In privefl/bigstatsr: Statistical Tools for Filebacked Big Matrices

knitr::opts_chunk$set(echo = TRUE)
options(max.print = 20)

Function big_apply() enables to apply standard R functions to an FBM, by relying on split-apply-combine strategy where only a subset of the matrix is accessed at once. This allows for a compromise between the amount of maximum memory needed, and the speed of the operation. In this tutorial, I showcase two examples, the imputation of a 'double' FBM and the multiplication of two FBMs.

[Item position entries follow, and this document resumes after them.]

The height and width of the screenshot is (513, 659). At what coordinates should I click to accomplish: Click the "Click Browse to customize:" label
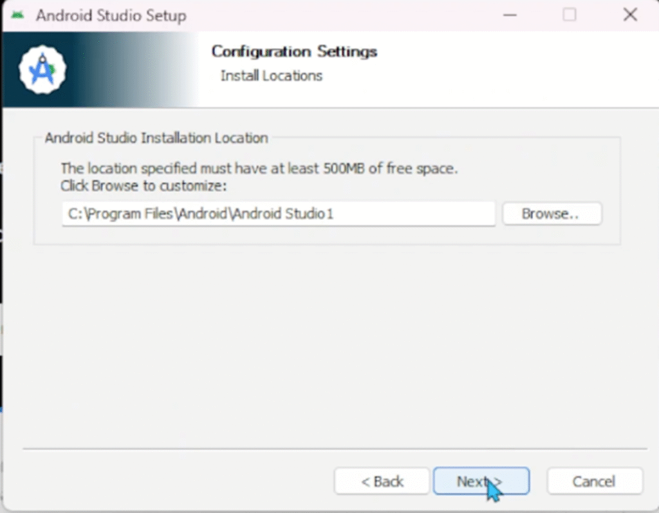144,186
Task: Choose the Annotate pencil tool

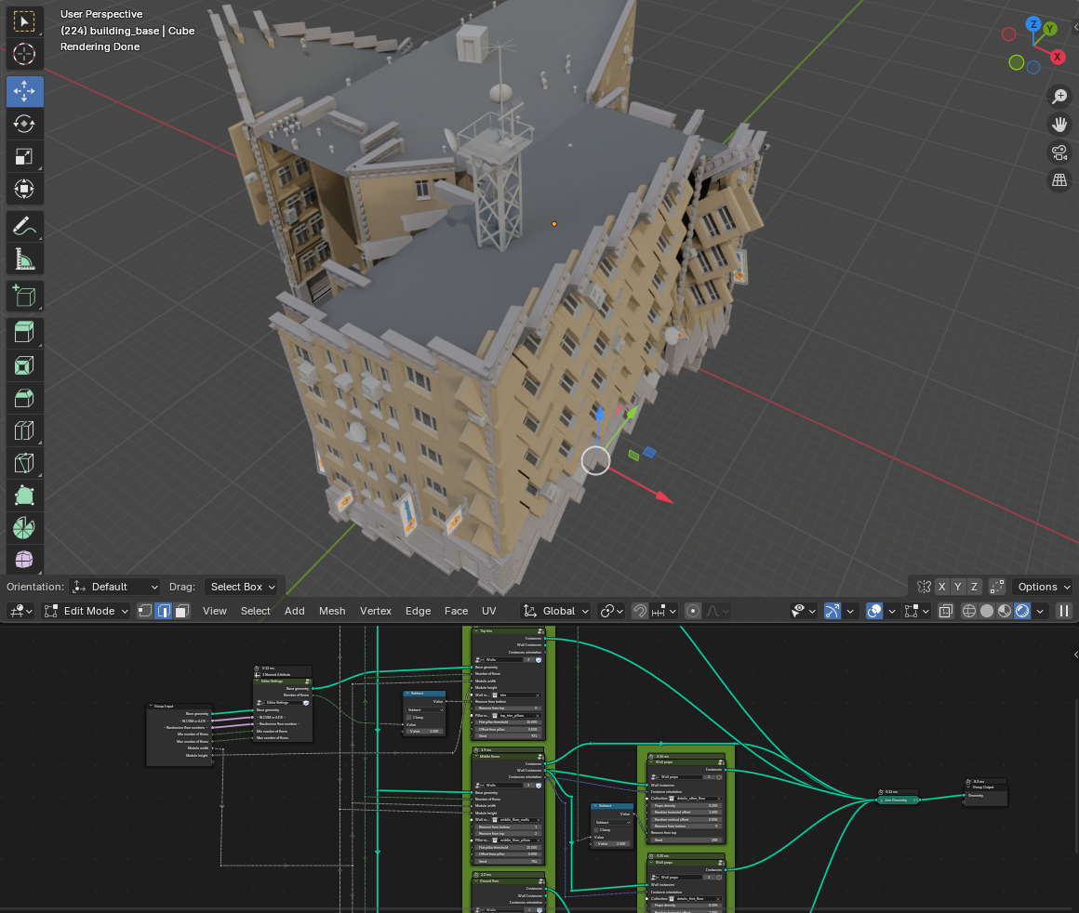Action: (x=24, y=225)
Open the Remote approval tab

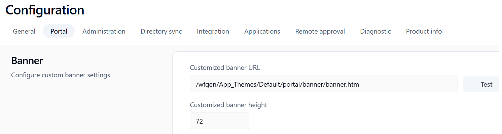click(320, 31)
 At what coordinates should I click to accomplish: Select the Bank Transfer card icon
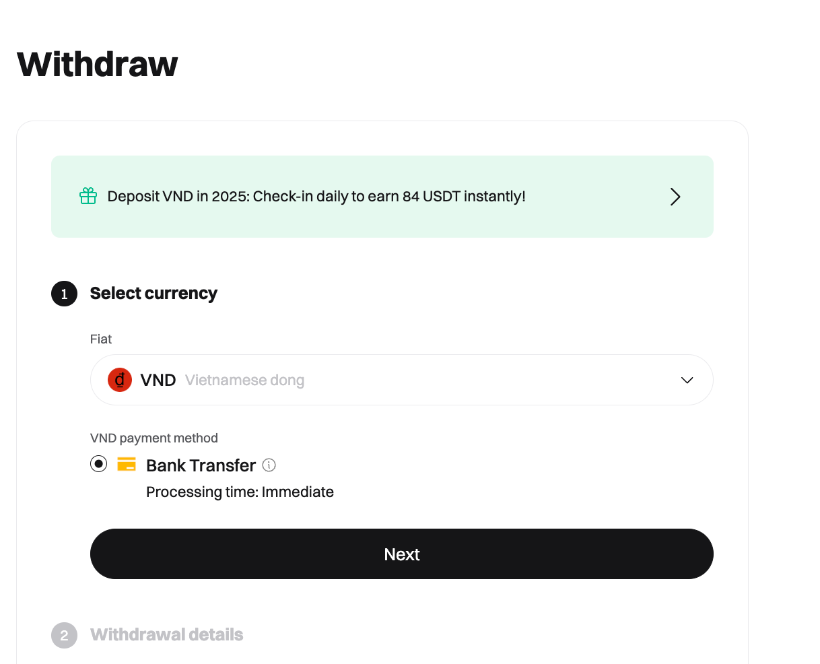point(127,464)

Example 1: Imputation of a 'double' FBM

Some data to work with:

library(bigstatsr)
X <- FBM(2000, 2000, init = rnorm(2000^2))
X[1, ] <- NA

To impute by the mean of each column, you can use the following code:

big_apply(X, function(X, ind) {
  # have an idea of progress
  print(ind[1])
  # access a subset of columns as a standard R matrix
  X.sub <- X[, ind, drop = FALSE]
  # get the location (i, j) of missing values
  ind_na <- which(is.na(X.sub), arr.ind = TRUE)
  # compute the corresponding mean for each column j
  means <- colMeans(X.sub, na.rm = TRUE)[ind_na[, 2]]
  # update j (relative to subset) to global 'ind'
  ind_na[, 2] <- ind[ind_na[, 2]]
  # fill positions with corresponding means
  X[ind_na] <- means
  # here we don't want to return anything, so `NULL`
  NULL
}, a.combine = 'c', block.size = 500)

What is going on:

The function split indices (cols_along(X) by default, can be changed using parameter ind) to have maximum size of block.size.
Then, this is passed as ind into the function and can be used to access a subset of columns of the FBM with X[, ind, drop = FALSE] (which is then a standard R matrix).
Then you can compute the colmeans by applying a standard R function on this subset, using e.g. colMeans(X.sub, na.rm = TRUE).
Then, the missing values can be filled with the corresponding column means and assigned back to the FBM (be aware of the relative column indices ind versus the global ones cols_along(X)).
Then, we return NULL because we are not interested in returning anything here. We also use a.combine = 'c' to combine all NULL corresponding to each block to return only one NULL instead of a list of NULL.
If you would like to return e.g. the column means that you used for imputation, you could e.g. replace NULL by the result of colMeans(X.sub, na.rm = TRUE), and keep a.combine = 'c'.

# Verification
X[1, ]
big_scale()(X)$center

Example 2: multiplication of two FBMs

Imagine you have two large FBMs

# here they are not that large but it is just for the example
N <- 5000
M1 <- 1000
M2 <- 2000
library(bigstatsr)
X1 <- FBM(N, M1, init = 1)
X2 <- FBM(N, M2, init = 2)

How to compute the cross-product $X_1^T X_2$?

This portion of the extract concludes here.